Em outro trecho, Confúcio Moura relaciona a escolha dos representantes ao resultado obtido nas urnas e à conduta daqueles que ocupam funções públicas. “Se você vota num bandido, terá um bandido no poder. Os cargos públicos que se exerce devem ser honrosos”, afirmou. Único aliado do governo Lula, do PT, na bancada federal, Moura manteve a neutralidade de praxe e não apontou nomes ligados à sua crítica.
O senador também destaca a relevância da representação política e do exercício das atribuições inerentes aos cargos públicos. “Além do mais, é uma grande distinção para qualquer cidadão ser escolhido para representar os demais. Só isso já é o máximo que se pode ter: o de representar. E o de fazer o que deve ser feito e o que realmente é preciso fazer”, declarou.

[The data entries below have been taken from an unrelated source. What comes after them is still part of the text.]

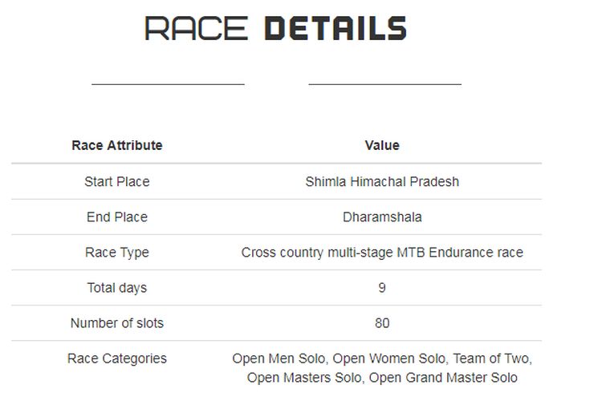The width and height of the screenshot is (602, 405).
Task: Click the value 9 for total days
Action: click(382, 288)
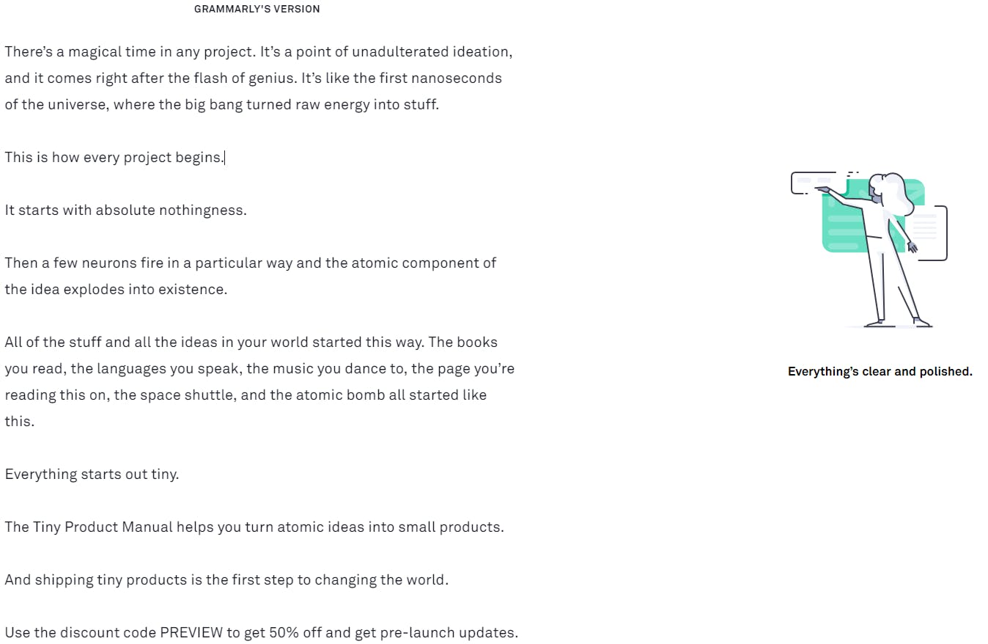This screenshot has width=988, height=644.
Task: Click the phrase 'space shuttle' in the paragraph
Action: [188, 395]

Na parte final do texto, Confúcio Moura trata da democracia e faz referência ao processo eleitoral como instrumento de substituição de governantes. “O extremismo é a barbárie. A democracia é a forma mais razoável, pois podemos colocar ou tirar o político do cargo sem disparar um tiro. O tiro é o voto”, escreveu.
Encerrando a publicação, o senador defende a moderação na atuação política e associa a atividade pública à busca de equilíbrio. “Nada melhor na arte da política do que a sensatez”, concluiu.